→ **Exercise inputs**
==================================================
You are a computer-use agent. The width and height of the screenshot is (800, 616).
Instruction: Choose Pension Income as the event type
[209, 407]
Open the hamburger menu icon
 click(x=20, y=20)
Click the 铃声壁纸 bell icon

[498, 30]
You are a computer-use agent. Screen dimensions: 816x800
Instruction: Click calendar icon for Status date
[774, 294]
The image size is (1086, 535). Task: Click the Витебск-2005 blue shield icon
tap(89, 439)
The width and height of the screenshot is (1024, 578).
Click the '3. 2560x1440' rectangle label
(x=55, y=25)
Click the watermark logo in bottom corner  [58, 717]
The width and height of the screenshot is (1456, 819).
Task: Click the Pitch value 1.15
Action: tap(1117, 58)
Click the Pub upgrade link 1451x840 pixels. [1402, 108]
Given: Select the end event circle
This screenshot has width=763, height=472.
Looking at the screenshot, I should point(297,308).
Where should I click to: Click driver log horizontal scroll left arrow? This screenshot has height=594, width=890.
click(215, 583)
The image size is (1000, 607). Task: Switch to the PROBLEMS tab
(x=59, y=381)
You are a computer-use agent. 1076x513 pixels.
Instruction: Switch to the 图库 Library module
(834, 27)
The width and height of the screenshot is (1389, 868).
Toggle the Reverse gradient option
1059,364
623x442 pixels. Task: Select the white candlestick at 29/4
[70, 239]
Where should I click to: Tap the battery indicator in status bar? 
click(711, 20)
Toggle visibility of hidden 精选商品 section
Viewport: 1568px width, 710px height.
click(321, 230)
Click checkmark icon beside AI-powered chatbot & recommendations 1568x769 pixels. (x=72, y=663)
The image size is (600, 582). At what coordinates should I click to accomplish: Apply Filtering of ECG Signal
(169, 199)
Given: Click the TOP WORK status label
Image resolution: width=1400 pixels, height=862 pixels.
==================================================
→ **Task requirements**
Put each line of the items above into a numbered list, leaving out any blank lines.

→ **Exercise answer**
1. You are a computer-use agent. The width and height of the screenshot is (800, 616).
2. Instruction: Choose Pension Income as the event type
3. [209, 407]
4. Open the hamburger menu icon
5.  click(x=20, y=20)
6. Click the 铃声壁纸 bell icon
7. [498, 30]
8. You are a computer-use agent. Screen dimensions: 816x800
9. Instruction: Click calendar icon for Status date
10. [774, 294]
11. The image size is (1086, 535). Task: Click the Витебск-2005 blue shield icon
12. tap(89, 439)
13. The width and height of the screenshot is (1024, 578).
14. Click the '3. 2560x1440' rectangle label
15. (x=55, y=25)
16. Click the watermark logo in bottom corner  [58, 717]
17. The width and height of the screenshot is (1456, 819).
18. Task: Click the Pitch value 1.15
19. Action: tap(1117, 58)
20. Click the Pub upgrade link 1451x840 pixels. [1402, 108]
21. Given: Select the end event circle
22. This screenshot has width=763, height=472.
23. Looking at the screenshot, I should point(297,308).
24. Where should I click to: Click driver log horizontal scroll left arrow? This screenshot has height=594, width=890.
25. click(215, 583)
26. The image size is (1000, 607). Task: Switch to the PROBLEMS tab
27. (x=59, y=381)
28. You are a computer-use agent. 1076x513 pixels.
29. Instruction: Switch to the 图库 Library module
30. (834, 27)
31. The width and height of the screenshot is (1389, 868).
32. Toggle the Reverse gradient option
33. 1059,364
34. 623x442 pixels. Task: Select the white candlestick at 29/4
35. [70, 239]
36. Where should I click to: Tap the battery indicator in status bar? 
37. click(711, 20)
38. Toggle visibility of hidden 精选商品 section
39. Viewport: 1568px width, 710px height.
40. click(321, 230)
41. Click checkmark icon beside AI-powered chatbot & recommendations 1568x769 pixels. (x=72, y=663)
42. The image size is (600, 582). At what coordinates should I click to accomplish: Apply Filtering of ECG Signal
43. (169, 199)
44. Given: Click the TOP WORK status label
45. Image resolution: width=1400 pixels, height=862 pixels.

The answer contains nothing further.